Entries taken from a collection
________

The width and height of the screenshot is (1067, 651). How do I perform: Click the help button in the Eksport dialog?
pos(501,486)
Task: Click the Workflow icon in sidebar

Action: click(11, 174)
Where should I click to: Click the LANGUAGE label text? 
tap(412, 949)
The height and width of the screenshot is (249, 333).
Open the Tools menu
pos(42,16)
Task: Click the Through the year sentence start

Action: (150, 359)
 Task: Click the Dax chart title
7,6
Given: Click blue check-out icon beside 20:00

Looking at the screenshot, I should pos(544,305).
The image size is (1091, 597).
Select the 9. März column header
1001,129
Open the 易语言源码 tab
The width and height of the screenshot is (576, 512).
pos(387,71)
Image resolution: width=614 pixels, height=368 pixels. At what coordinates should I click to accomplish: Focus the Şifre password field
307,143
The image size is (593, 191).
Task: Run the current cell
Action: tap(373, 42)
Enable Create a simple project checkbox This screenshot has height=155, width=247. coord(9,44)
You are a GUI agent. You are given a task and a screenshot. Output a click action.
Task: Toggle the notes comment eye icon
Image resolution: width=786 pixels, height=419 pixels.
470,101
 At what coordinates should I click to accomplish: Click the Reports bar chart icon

________

ASSIGNED TASK :: Generate an exact reproduction of all entries.

RESULT BELOW ::
The width and height of the screenshot is (1067, 651). How do I perform: Click the help button in the Eksport dialog?
pos(501,486)
Task: Click the Workflow icon in sidebar

Action: click(11, 174)
Where should I click to: Click the LANGUAGE label text? 
tap(412, 949)
The height and width of the screenshot is (249, 333).
Open the Tools menu
pos(42,16)
Task: Click the Through the year sentence start

Action: (150, 359)
 Task: Click the Dax chart title
7,6
Given: Click blue check-out icon beside 20:00

Looking at the screenshot, I should pos(544,305).
The image size is (1091, 597).
Select the 9. März column header
1001,129
Open the 易语言源码 tab
The width and height of the screenshot is (576, 512).
pos(387,71)
Image resolution: width=614 pixels, height=368 pixels. At what coordinates should I click to accomplish: Focus the Şifre password field
307,143
The image size is (593, 191).
Task: Run the current cell
Action: tap(373, 42)
Enable Create a simple project checkbox This screenshot has height=155, width=247. coord(9,44)
You are a GUI agent. You are given a task and a screenshot. Output a click action.
Task: Toggle the notes comment eye icon
Image resolution: width=786 pixels, height=419 pixels.
470,101
 At what coordinates should I click to accomplish: Click the Reports bar chart icon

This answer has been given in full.